YOUR INSTRUCTIONS: The data that follows must be transcribed in full and exactly, minus the pictures.

(RECORDS FOR THE EXERCISE)

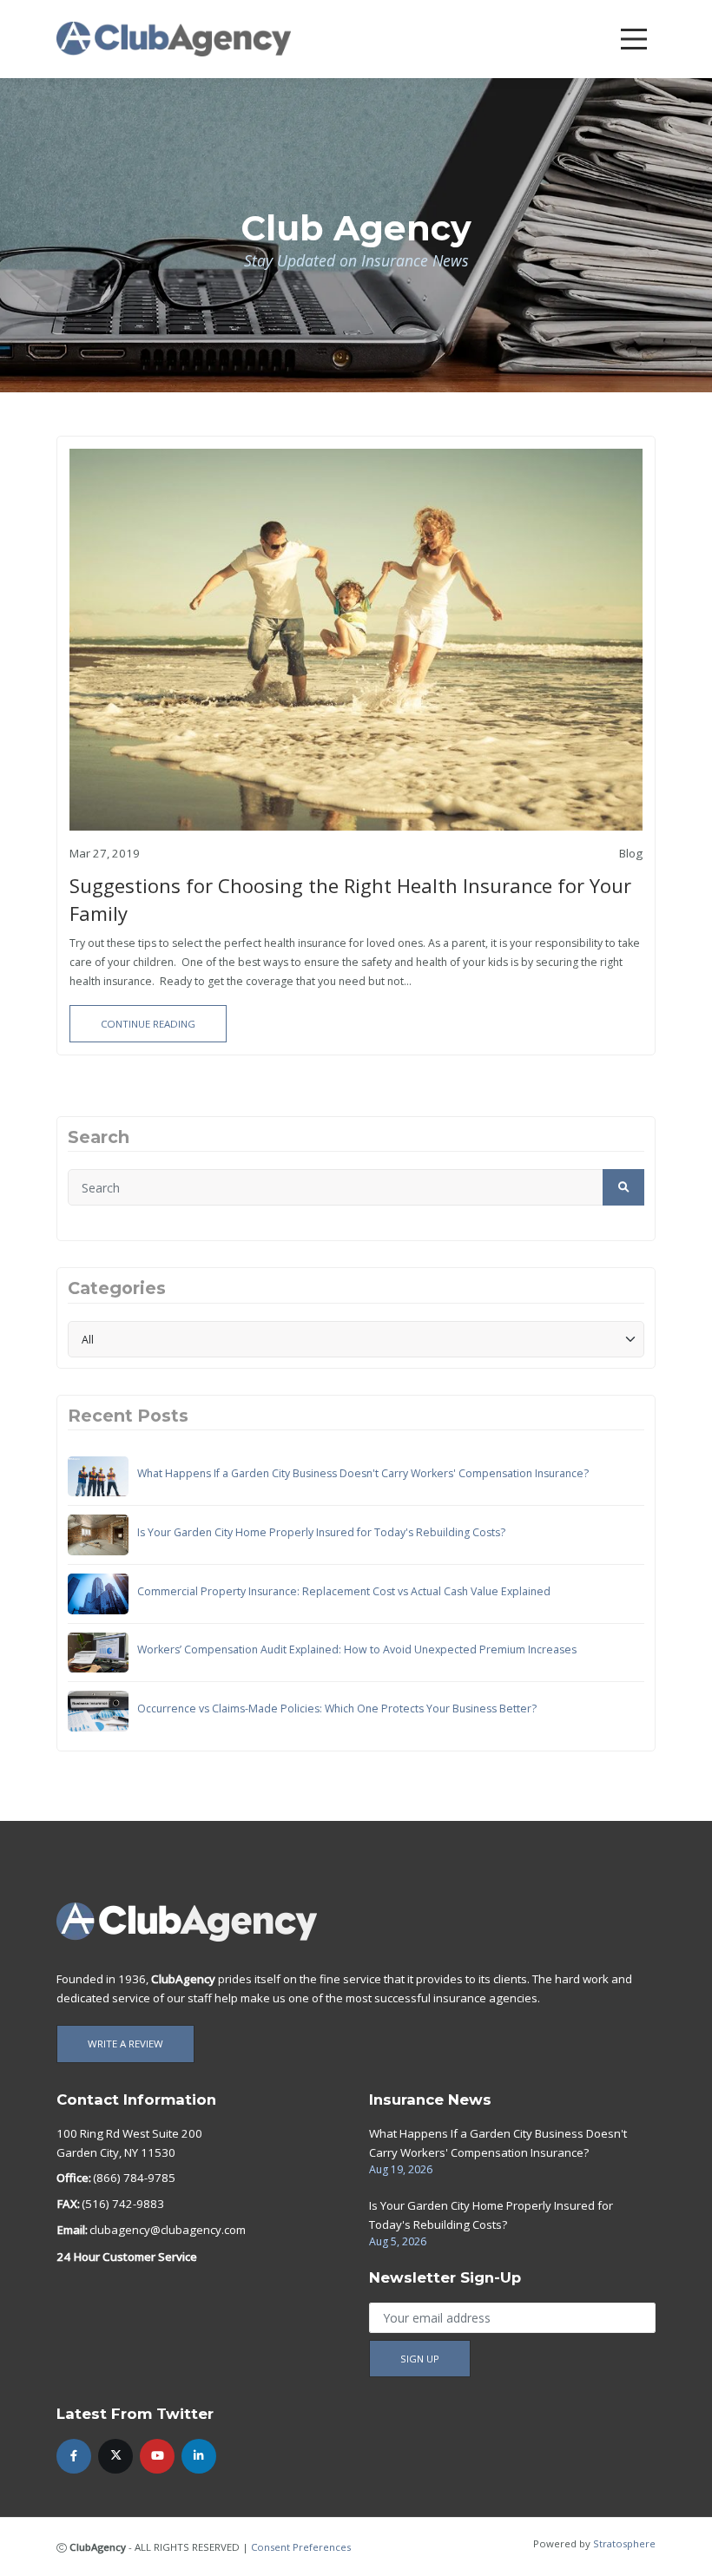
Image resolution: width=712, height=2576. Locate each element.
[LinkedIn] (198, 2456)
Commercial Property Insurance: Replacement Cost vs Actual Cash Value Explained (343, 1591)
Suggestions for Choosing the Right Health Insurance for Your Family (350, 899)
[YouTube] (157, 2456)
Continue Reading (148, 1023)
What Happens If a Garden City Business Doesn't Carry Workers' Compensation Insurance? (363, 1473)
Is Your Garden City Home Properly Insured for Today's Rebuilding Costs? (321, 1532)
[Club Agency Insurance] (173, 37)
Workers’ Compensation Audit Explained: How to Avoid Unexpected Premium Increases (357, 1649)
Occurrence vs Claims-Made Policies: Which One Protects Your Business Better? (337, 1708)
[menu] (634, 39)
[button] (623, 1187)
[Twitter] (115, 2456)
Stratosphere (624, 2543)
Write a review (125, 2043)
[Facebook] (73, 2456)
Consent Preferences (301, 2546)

(End RECORDS FOR THE EXERCISE)

RESULT OF THIS EXERCISE:
Image resolution: width=712, height=2576. Locate each element.
[LinkedIn] (198, 2456)
Commercial Property Insurance: Replacement Cost vs Actual Cash Value Explained (343, 1591)
Suggestions for Choosing the Right Health Insurance for Your Family (350, 899)
[YouTube] (157, 2456)
Continue Reading (148, 1023)
What Happens If a Garden City Business Doesn't Carry Workers' Compensation Insurance? (363, 1473)
Is Your Garden City Home Properly Insured for Today's Rebuilding Costs? (321, 1532)
[Club Agency Insurance] (173, 37)
Workers’ Compensation Audit Explained: How to Avoid Unexpected Premium Increases (357, 1649)
Occurrence vs Claims-Made Policies: Which One Protects Your Business Better? (337, 1708)
[menu] (634, 39)
[button] (623, 1187)
[Twitter] (115, 2456)
Stratosphere (624, 2543)
Write a review (125, 2043)
[Facebook] (73, 2456)
Consent Preferences (301, 2546)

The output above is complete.